> [The request]: Reproduce only the stretch of data from the line containing "Task: Click parcel" through the line containing "(1016, 415)", swapping "chevron" for "arrow" and leaving everything else unchanged.

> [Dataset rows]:
+===+

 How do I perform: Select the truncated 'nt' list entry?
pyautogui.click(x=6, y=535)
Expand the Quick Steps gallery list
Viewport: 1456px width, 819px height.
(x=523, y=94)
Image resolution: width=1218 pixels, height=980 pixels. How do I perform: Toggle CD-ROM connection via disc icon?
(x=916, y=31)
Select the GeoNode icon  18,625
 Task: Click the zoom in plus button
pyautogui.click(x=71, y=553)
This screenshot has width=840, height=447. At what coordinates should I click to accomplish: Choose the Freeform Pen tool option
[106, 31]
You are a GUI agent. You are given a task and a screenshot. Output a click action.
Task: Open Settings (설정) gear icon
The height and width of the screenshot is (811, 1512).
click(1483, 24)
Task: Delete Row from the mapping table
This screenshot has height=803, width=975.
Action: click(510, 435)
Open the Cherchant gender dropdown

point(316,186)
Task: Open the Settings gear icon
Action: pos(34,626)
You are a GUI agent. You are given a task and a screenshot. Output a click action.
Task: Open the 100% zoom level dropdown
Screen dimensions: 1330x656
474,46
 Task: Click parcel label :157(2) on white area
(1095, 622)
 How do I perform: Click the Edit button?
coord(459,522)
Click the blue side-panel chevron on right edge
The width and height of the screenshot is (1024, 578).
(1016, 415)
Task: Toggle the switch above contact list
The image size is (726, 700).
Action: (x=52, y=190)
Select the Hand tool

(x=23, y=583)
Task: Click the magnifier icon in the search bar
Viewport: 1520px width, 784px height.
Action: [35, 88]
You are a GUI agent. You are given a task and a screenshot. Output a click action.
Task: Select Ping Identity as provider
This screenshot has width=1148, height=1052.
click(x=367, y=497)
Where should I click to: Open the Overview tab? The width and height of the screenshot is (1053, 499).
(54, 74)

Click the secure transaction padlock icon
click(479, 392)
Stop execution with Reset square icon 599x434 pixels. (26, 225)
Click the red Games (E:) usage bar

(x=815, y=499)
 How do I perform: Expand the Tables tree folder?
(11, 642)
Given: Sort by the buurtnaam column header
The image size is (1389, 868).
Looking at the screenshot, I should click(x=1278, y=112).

+===+

> [Right answer]:
 Task: Click parcel label :157(2) on white area
(1095, 622)
 How do I perform: Click the Edit button?
coord(459,522)
Click the blue side-panel arrow on right edge
The width and height of the screenshot is (1024, 578).
(1016, 415)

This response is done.